One way to determine the public
IP address
for a system, i.e., the IP address that systems on the Internet will see for the
system when you connect to those external systems, from a
command-line interface (CLI) on a
Linux or
Mac OS X/macOS
system is to use the
dig
command dig +short myip.opendns.com @resolver1.opendns.com
.
E.g.:
$ dig +short myip.opendns.com @resolver1.opendns.com 137.103.94.167 $
Alternatively, you can use an nslookup command as shown below:
$ nslookup myip.opendns.com resolver1.opendns.com Server: resolver1.opendns.com Address: 208.67.222.222#53 Non-authoritative answer: Name: myip.opendns.com Address: 137.103.94.167 $
The nslookup method will work on Microsoft Windows systems as well as OS X/macOS and Linux sysems.

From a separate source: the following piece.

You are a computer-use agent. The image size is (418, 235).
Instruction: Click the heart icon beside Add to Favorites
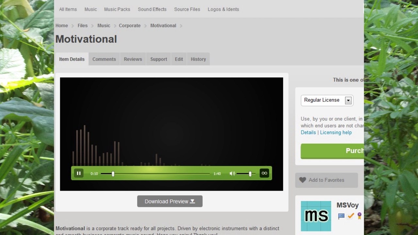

c:\Users\Public\>nslookup myip.opendns.com resolver1.opendns.com Server: resolver1.opendns.com Address: 208.67.222.222 Non-authoritative answer: Name: myip.opendns.com Address: 137.103.94.167 c:\Users\Public\>
Both commands submit a Domain Name System (DNS) query to the DNS server resolver1.opendns.com, a name server maintained by OpenDNS. When you look up the fully qualified domain name (FQDN) myip.opendns.com, the OpenDNS server will return the IP address of the system from which the DNS query originated, i.e., the system on which you ran the dig or nslookup command.